2. Perlindungan diri a. Pakaian pelindung, pakaian mengurangi resiko tergigit nyamuk jika pakaian itu cukup tebal atau longgar. b. Tikar, obat nyamuk bakar, aerosol. Produk insektisida untuk konsumsi rumah tangga sudah banyak dipakai untuk perlindungan diri terhadap nyamuk. c. Penolak serangga, merupakan sarana perlindungan diri terhadap nyamuk dan serangga yang umum digunakan. d. Insektisida untuk kelambu dan korden, kelambu yang diberi insektisida kegunaannya sangat terbatas dalam program pengendalian penyakit dengue karena spesies vektor menggigit di siang hari. 3. Pengendalian biologis a. Ikan, ikan pemakan larva (Gambusia affinis dan Poecilia reticulata) sudah semakin banyak digunakan untuk mengendalikan Ae.stephensi dan Ae.aegypti di kumpulan air yang banyak atau di kontainer air yang besar di negara-negara Asia Tenggara. b.

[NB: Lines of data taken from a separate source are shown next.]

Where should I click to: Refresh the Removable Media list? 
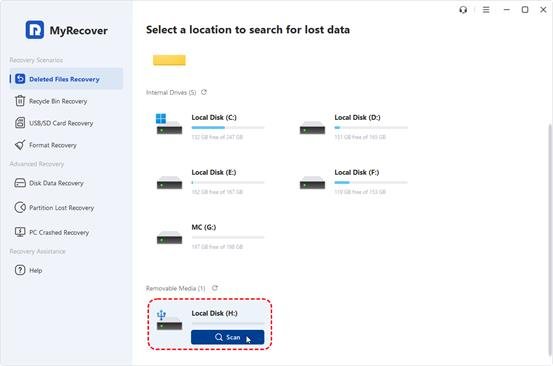215,288
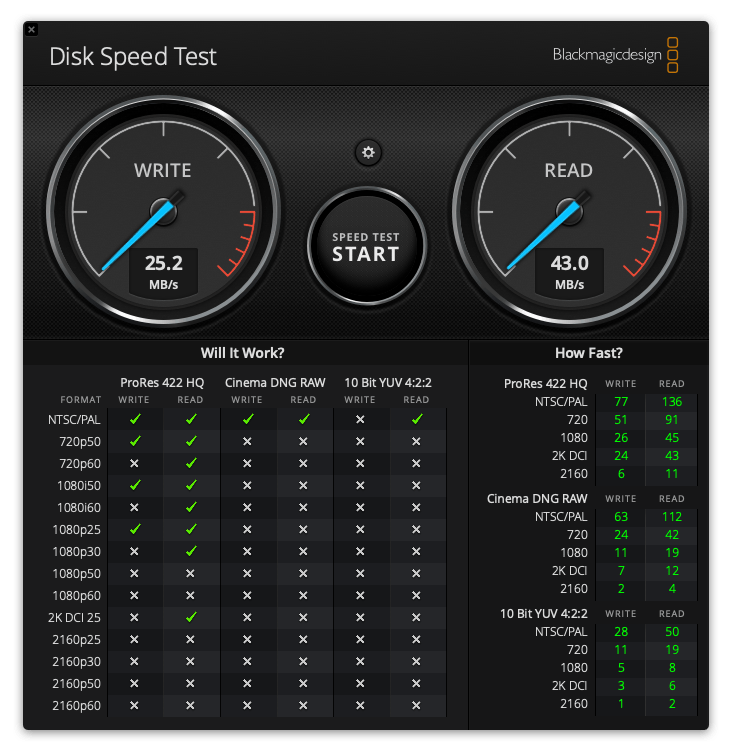Click 10 Bit YUV read checkmark for NTSC/PAL

tap(416, 419)
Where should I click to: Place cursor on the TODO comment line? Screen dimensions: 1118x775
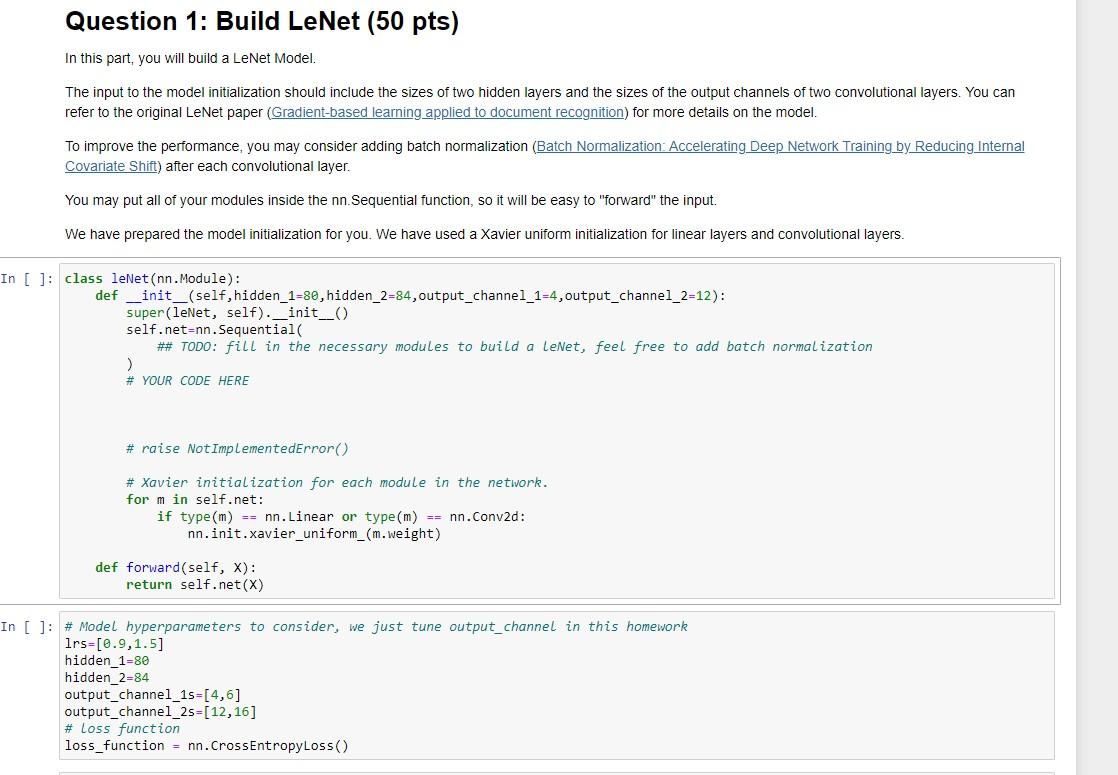[500, 346]
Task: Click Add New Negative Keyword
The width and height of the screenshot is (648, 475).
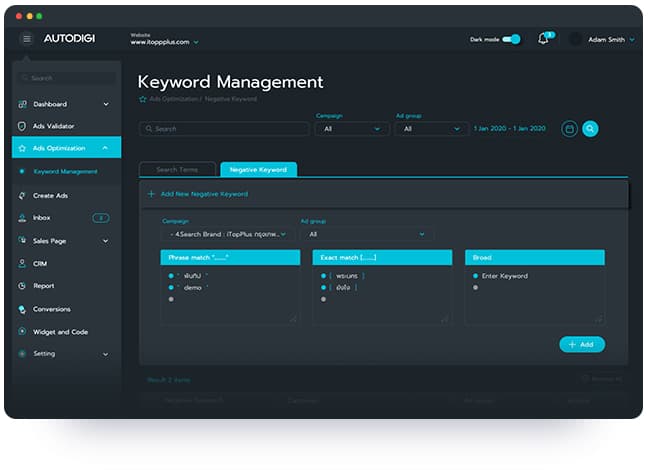Action: point(197,194)
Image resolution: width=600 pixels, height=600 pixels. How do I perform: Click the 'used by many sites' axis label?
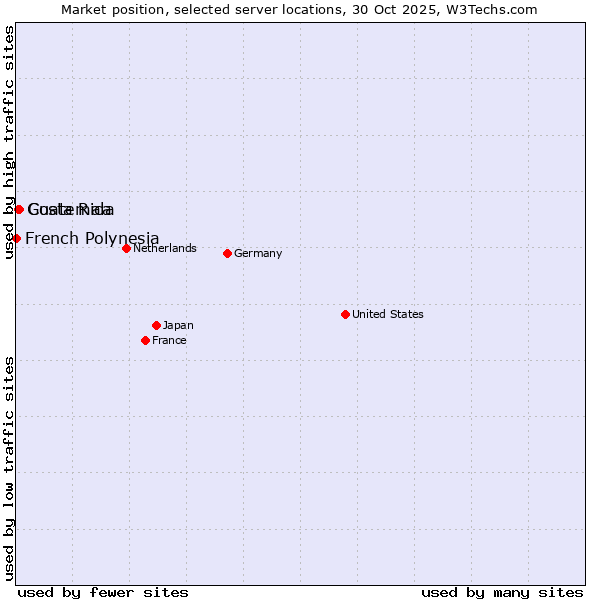[x=502, y=592]
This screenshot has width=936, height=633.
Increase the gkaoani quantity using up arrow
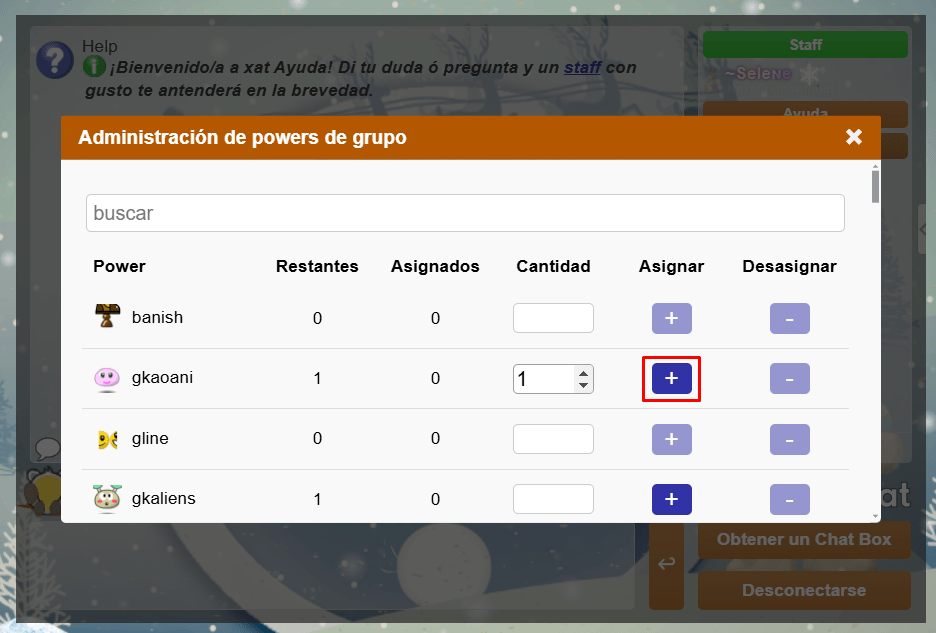[x=583, y=373]
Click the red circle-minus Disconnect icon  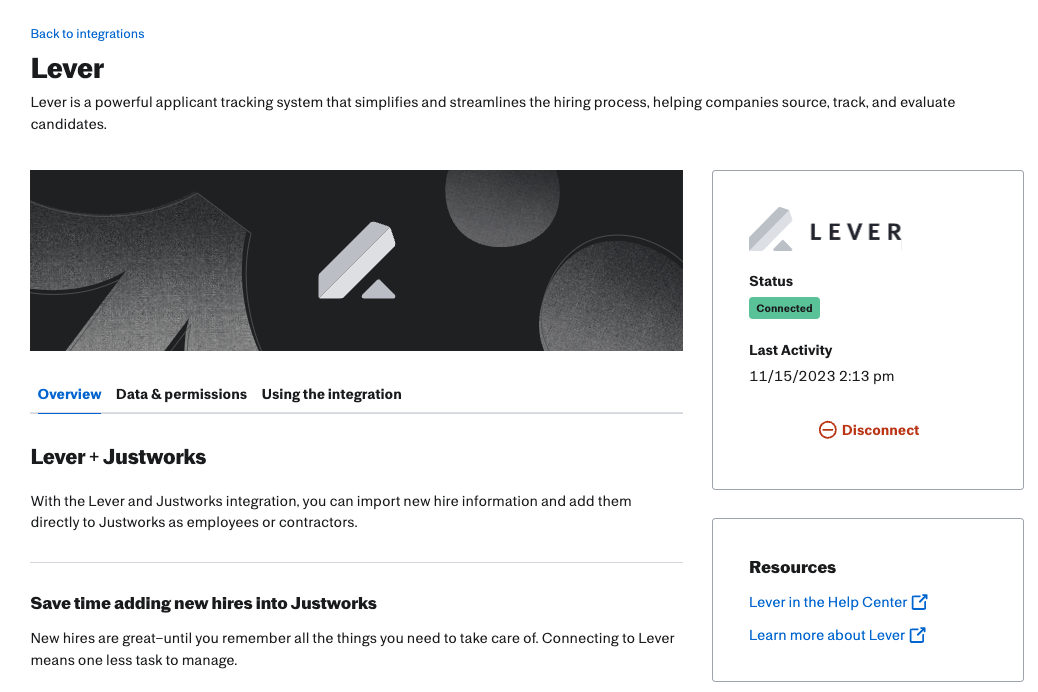coord(827,430)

Bakteri, ada dua spesies bakteri penghasil endotoksin yaitu Bacillus thuringiensis serotipe H-14 dan Bacillus sphaericus adalah agens yang efektif untuk mengendalikan nyamuk. c. Siklopoids, peran pemangsa yang dimainkan oleh copepod crustacea (sejenis udang-udangan) ternyata dapat mempengaruhi 99,3% angka kematian larva nyamuk Aedes. d. Perangkap telur autosidal, perangkap yang diterapkan pemerintah Singapura menunjukan hasil yang memuaskan sebagai alat pengendali dalam pemberantasan nyamuk Ae.aegypti. 4. Pengendalian kimiawi : a. Pemberian larvasida kimiawi, biasanya terbatas pada wadah air yang digunakan di rumah tangga yang tidak dapat dihancurkan, dimusnahkan, ataupun dikelola. b. Pengasapan wilayah, metode ini melibatkan pengasapan droplet-droplet kecil insektisida ke dalam udara untuk membunuh nyamuk dewasa. 5. Memberikan penyuluhan tentang 3M Plus Metode yang di gunakan untuk mencegah Demam Berdarah adalah Pemberantasan Sarang Nyamuk (PSN) melalui 3M Plus (Menguras,

Menutup dan Mengubur) Plus menabur larvasida dapat mencegah / memberantas nyamuk Aedes berkembang biak. Angka Bebas Jentik (ABJ) sebagai tolok ukur upaya pemberantasan vektor melalui

Pemberantassan Sarang Nyamuk (PSN). Pendekatan Demam Berdarah yang berwawasan kepedulian masyarakat merupakan salah satu alternatif pendekatan baru (Depkes Lingkungan RI, 2006).